Topic outline

  • Course title: ELEC-C5310 Introduction to Estimation, Detection and Learning

    Credits: 5 cr.

    Teachers: Profs. Sergiy A. Vorobyov, Esa Ollila, and  Visa Koivunen 

    Prerequisites: Basics on Probability; Matrix Calculus, Signals and Systems

    Time and Location:  

    Lectures: Wednesdays 13:15-16:00, Zoom

    Exercise: Thursdays 12:15-14:00, Zoom

    Exam Time and Location: April 7, 13:15-16:00, Zoom

    Motivation: In every digital system that measures, generates, transmits, processes, and uses data, i.e., in every digital system that you will possibly deal with independent on a specific application, you will need to

    1. Estimate signals and parameters of interest,
    2. Detect events from data,
    3. Learn and infer from data.

    This course will introduce you to the main principles and approaches for addressing such tasks.

    Course Outline/Schedule:

    Course Oultline/Schedule

    Textbook: Probability and Stochastic Processes – A Friendly Introduction for Electrical and Computer Engineers, Roy D. Yates and David J. Goodman, John Wiley & Sons, Inc., 2nd Ed.

    Learning Outcomes: 

    1. Develop understanding and skills for using the tools of probability, signal and systems and learning theory to estimate signals and parameters of interest, to detect events from data, and to learn from data.

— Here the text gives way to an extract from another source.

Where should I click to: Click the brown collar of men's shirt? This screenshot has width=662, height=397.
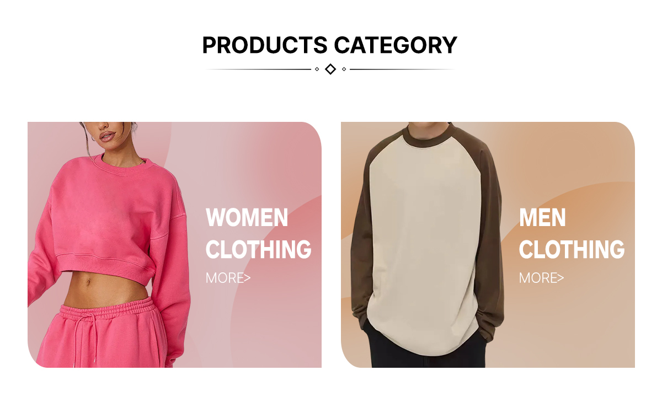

    2. Starting from the univariate case, develop understanding of multivariate analysis as well. Develop understanding how to identify the optimal estimator/detector or at least bound the performance of any estimator/detector.

    3. Develop understanding and skills for using detection approaches (statistical hypotheses testing): power of the test, Neyman-Pearson test, likelihood ratio test, matched filter detection, sequential test. Understanding radar detection. 

    4. Practicing basic concepts such as: sufficient statistics, bias and mean squared error, maximum likelihood, Bayesian estimation and learning.